**OBJECTIF:** Dans les enregistrements ci-dessous, recopiez à l'identique les lignes en commençant par celle qui contient "You are a computer-use agent. 337x392 pixels." et en vous arrêtant après celle qui contient "coord(925,210)".

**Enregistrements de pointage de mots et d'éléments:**
^^^^^^^^

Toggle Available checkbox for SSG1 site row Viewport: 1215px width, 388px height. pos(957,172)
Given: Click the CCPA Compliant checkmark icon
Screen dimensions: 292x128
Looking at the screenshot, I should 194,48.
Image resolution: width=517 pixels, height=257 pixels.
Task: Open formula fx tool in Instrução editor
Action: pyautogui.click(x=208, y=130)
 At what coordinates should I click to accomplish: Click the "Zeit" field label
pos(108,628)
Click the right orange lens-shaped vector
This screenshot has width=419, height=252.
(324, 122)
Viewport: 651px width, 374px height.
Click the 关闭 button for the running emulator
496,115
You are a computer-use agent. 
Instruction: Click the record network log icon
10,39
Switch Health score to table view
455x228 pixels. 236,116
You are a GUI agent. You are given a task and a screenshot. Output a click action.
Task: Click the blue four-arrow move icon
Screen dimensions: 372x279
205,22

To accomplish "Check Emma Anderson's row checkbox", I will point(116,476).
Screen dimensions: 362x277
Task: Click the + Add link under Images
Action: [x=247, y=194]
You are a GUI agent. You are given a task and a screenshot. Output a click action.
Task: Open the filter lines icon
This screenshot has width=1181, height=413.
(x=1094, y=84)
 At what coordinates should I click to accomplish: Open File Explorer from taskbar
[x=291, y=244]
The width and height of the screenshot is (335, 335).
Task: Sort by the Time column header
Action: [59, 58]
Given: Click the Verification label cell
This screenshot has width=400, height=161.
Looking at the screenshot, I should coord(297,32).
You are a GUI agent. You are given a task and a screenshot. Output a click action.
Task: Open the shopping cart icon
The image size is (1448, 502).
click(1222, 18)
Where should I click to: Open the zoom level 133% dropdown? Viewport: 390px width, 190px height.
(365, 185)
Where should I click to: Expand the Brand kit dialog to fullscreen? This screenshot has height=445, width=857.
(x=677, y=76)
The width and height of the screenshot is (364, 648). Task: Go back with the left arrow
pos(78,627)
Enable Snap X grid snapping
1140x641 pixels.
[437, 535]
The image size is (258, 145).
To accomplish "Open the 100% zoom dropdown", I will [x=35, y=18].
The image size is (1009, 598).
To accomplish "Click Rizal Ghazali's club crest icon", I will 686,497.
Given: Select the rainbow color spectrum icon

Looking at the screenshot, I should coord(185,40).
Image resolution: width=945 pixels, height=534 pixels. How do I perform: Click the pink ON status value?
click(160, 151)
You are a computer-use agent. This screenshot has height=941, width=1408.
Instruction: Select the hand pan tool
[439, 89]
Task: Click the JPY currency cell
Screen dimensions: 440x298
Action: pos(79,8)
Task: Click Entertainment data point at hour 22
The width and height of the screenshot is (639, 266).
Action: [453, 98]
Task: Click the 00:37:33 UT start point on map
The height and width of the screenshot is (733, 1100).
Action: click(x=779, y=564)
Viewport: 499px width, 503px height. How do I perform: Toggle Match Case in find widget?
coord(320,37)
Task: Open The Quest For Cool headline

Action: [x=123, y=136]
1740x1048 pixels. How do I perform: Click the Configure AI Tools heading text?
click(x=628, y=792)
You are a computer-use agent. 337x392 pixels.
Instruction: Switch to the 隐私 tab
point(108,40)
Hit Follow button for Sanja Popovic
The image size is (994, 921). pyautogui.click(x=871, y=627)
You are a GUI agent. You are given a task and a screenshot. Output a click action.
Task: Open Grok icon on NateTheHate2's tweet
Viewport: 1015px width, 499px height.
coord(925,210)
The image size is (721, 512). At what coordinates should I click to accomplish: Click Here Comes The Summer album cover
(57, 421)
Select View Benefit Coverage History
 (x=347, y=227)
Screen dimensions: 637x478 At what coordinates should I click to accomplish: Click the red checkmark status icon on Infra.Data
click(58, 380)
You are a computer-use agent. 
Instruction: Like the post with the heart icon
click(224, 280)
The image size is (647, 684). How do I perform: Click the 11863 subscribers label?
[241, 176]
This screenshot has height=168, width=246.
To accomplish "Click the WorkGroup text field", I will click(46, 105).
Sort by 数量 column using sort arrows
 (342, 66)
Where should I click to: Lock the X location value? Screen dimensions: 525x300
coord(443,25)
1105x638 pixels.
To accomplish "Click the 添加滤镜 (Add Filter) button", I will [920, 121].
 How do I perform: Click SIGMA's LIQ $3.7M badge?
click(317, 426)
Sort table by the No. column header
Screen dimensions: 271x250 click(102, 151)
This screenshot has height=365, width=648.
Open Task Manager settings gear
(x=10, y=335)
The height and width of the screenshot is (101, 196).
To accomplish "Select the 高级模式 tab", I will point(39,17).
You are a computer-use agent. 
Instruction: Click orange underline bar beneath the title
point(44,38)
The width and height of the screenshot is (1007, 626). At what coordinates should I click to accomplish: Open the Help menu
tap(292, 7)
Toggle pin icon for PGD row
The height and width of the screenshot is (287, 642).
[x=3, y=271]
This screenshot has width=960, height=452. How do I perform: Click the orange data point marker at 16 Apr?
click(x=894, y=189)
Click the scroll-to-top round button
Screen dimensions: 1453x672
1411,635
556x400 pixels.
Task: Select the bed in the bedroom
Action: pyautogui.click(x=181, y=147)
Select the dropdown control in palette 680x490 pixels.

^^^^^^^^

**RÉPONSE COMPLÈTE:**
You are a computer-use agent. 337x392 pixels.
Instruction: Switch to the 隐私 tab
point(108,40)
Hit Follow button for Sanja Popovic
The image size is (994, 921). pyautogui.click(x=871, y=627)
You are a GUI agent. You are given a task and a screenshot. Output a click action.
Task: Open Grok icon on NateTheHate2's tweet
Viewport: 1015px width, 499px height.
coord(925,210)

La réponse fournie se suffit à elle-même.